Assigned task
Before writing anything, find the line that contains "Click the name", then retype the entries below exactly from their first line through that one, without pictures.

Data section
»»
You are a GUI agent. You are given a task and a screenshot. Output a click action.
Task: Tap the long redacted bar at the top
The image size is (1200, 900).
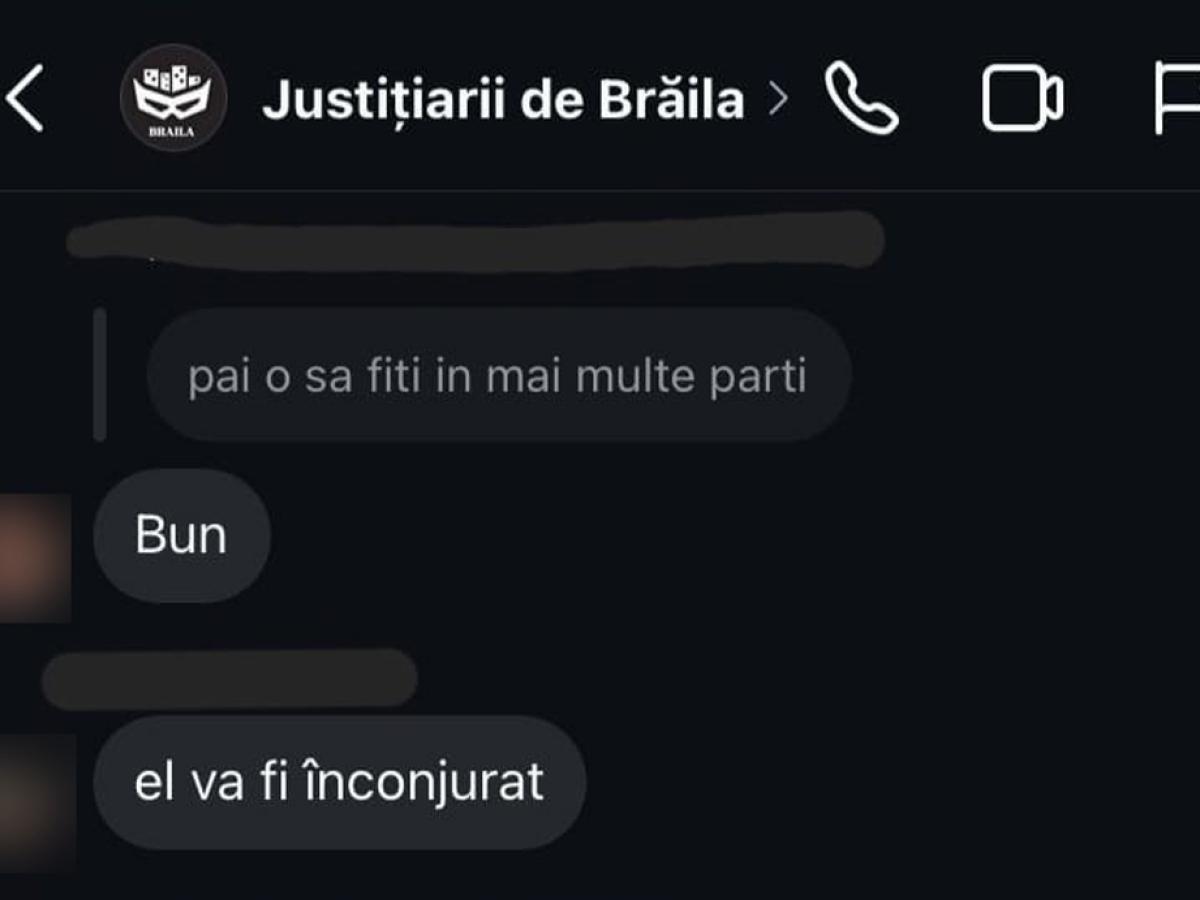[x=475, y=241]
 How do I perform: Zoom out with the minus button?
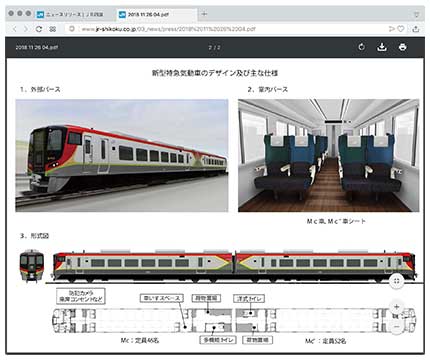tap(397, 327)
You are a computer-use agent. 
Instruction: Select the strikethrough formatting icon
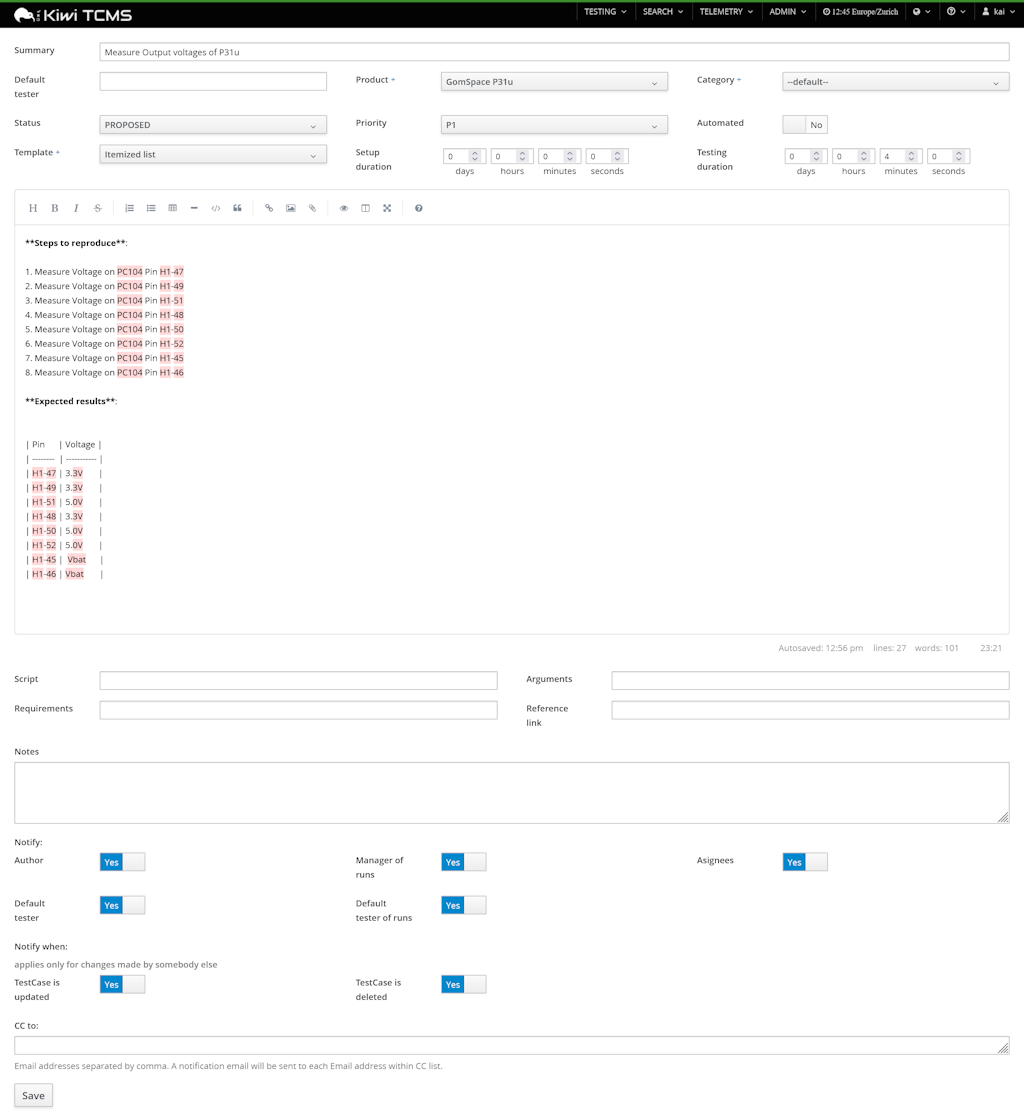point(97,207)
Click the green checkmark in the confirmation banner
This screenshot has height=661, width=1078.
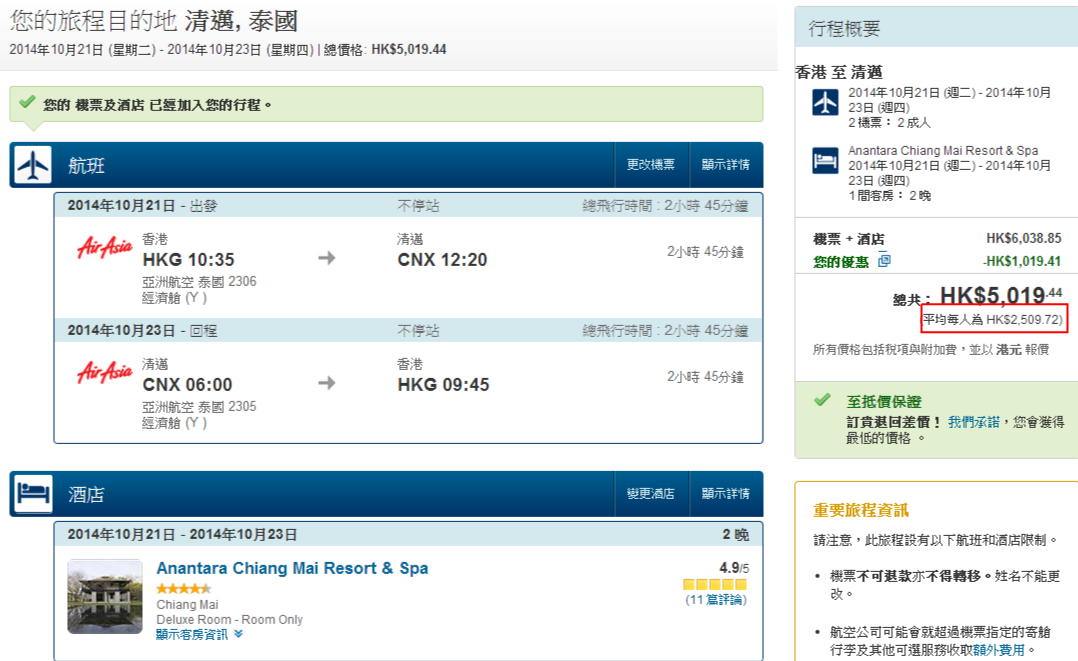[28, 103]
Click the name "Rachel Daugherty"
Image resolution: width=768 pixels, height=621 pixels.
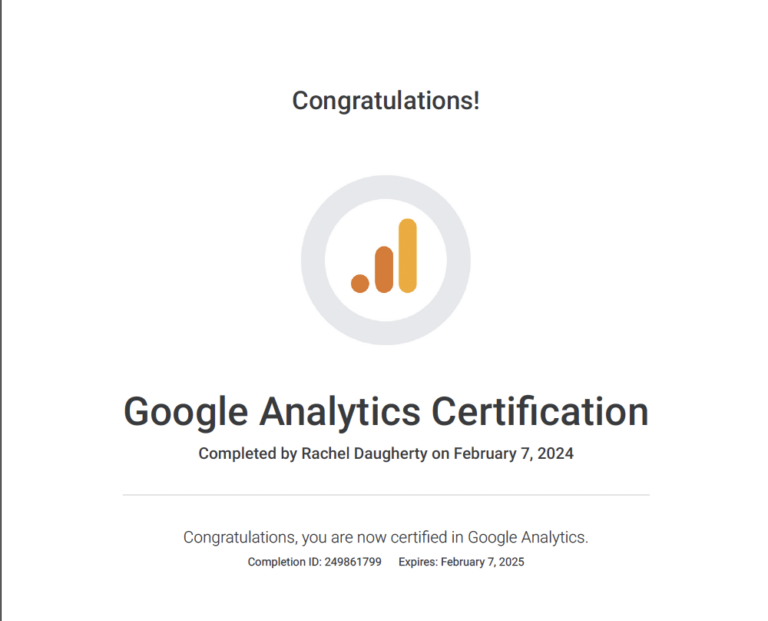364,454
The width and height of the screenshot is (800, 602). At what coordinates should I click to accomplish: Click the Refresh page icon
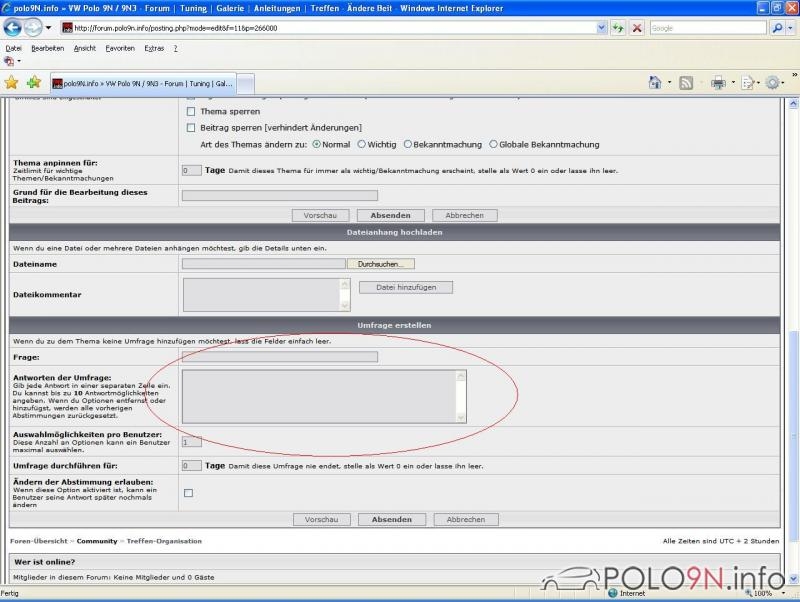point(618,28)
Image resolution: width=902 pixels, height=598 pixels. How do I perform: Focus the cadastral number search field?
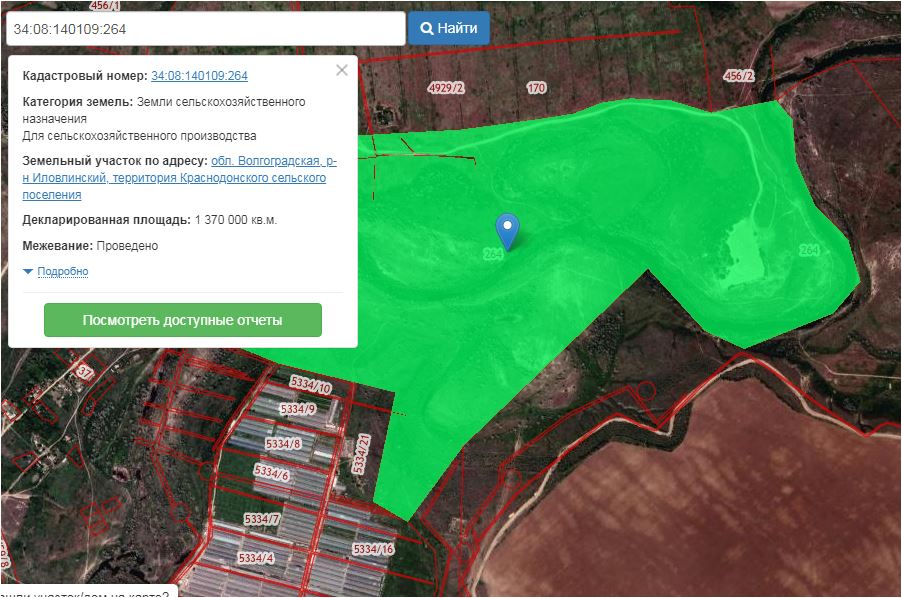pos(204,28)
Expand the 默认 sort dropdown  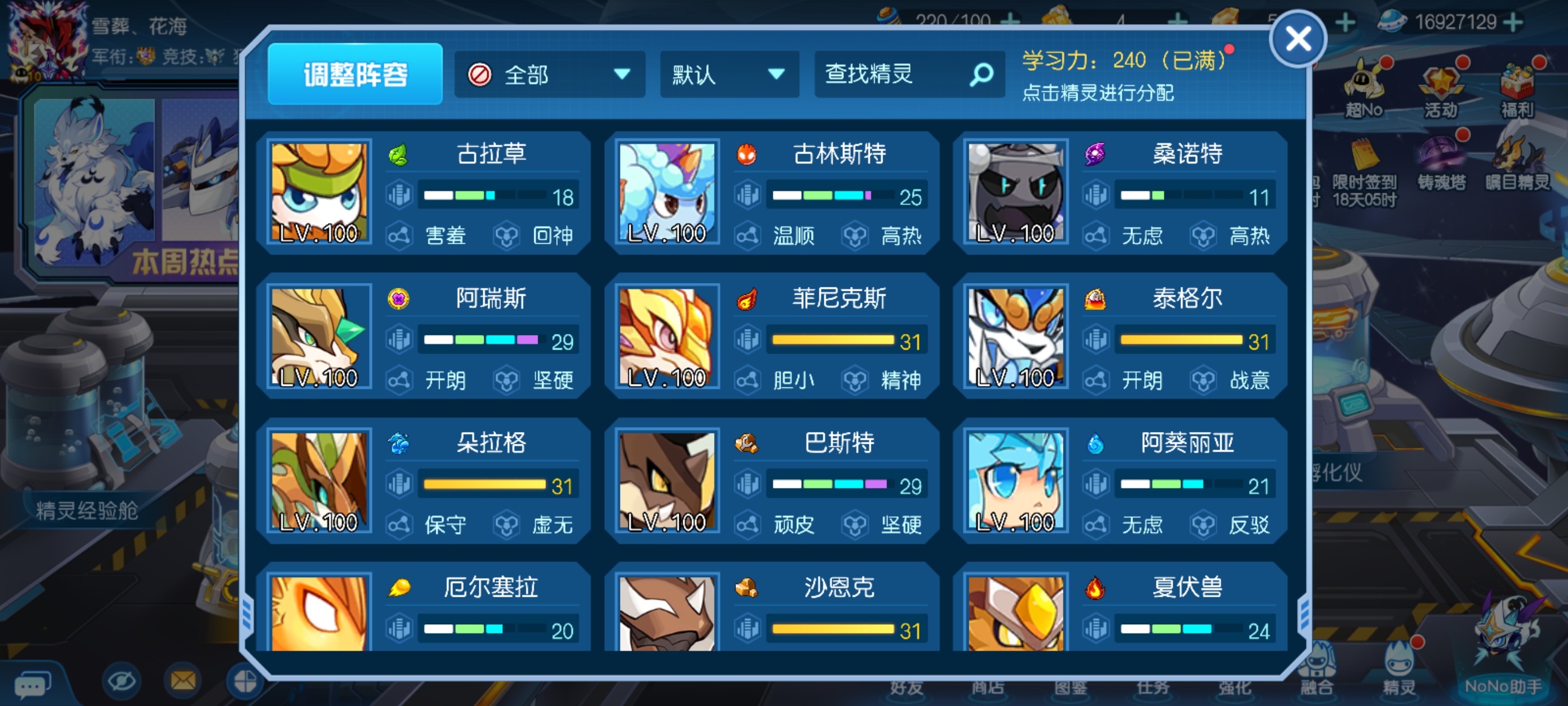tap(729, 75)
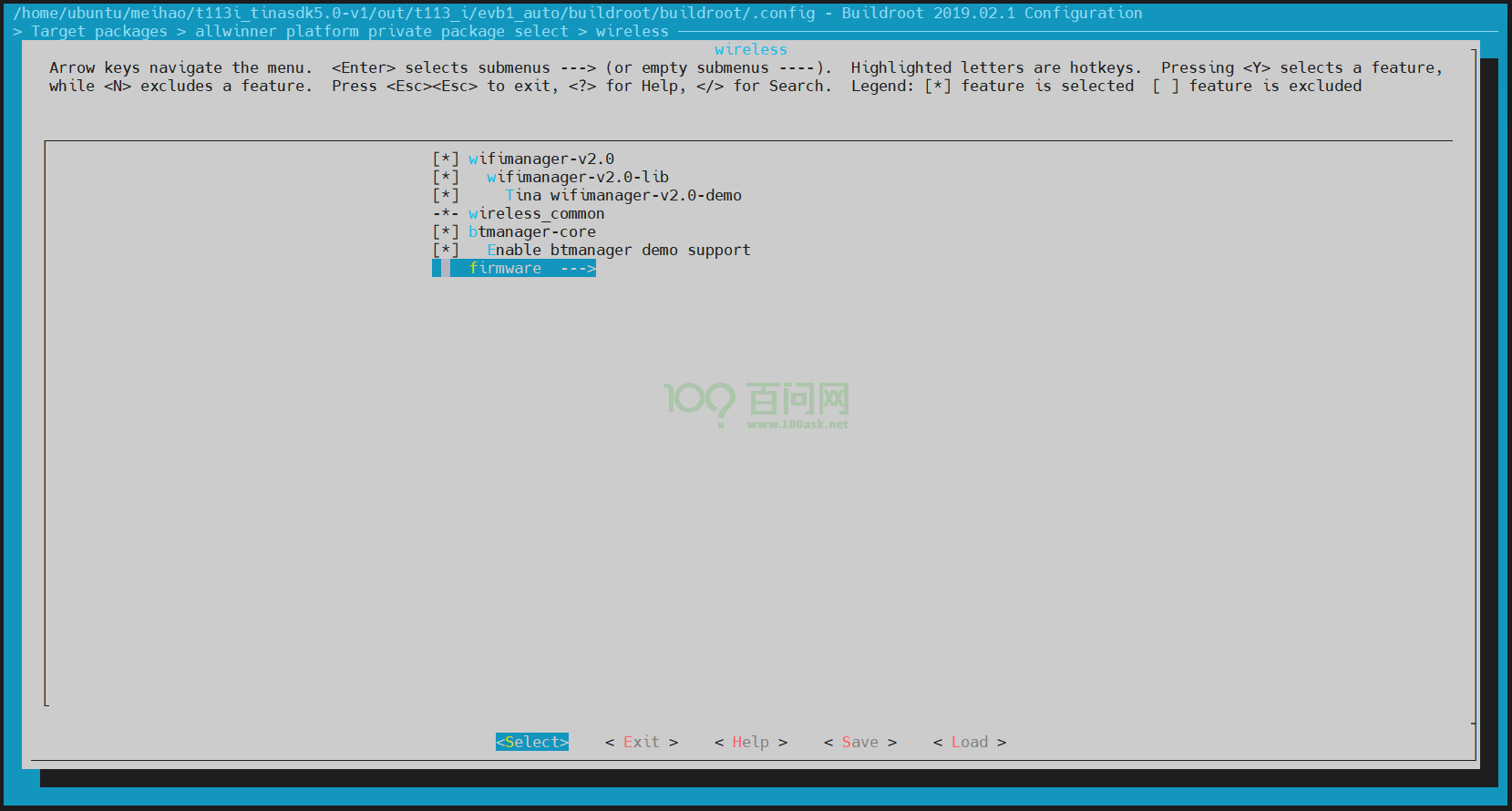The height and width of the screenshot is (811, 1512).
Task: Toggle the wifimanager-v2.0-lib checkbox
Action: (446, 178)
««
Answer section
You are a GUI agent. You are given a task and a screenshot. Output a click action.
Task: Tap the long redacted bar at the top
The image size is (1200, 900).
[x=475, y=241]
 How do I perform: Zoom out with the minus button?
tap(397, 327)
You are a computer-use agent. 
Instruction: Select the strikethrough formatting icon
point(97,207)
Click the green checkmark in the confirmation banner
This screenshot has height=661, width=1078.
[28, 103]
Click the name "Rachel Daugherty"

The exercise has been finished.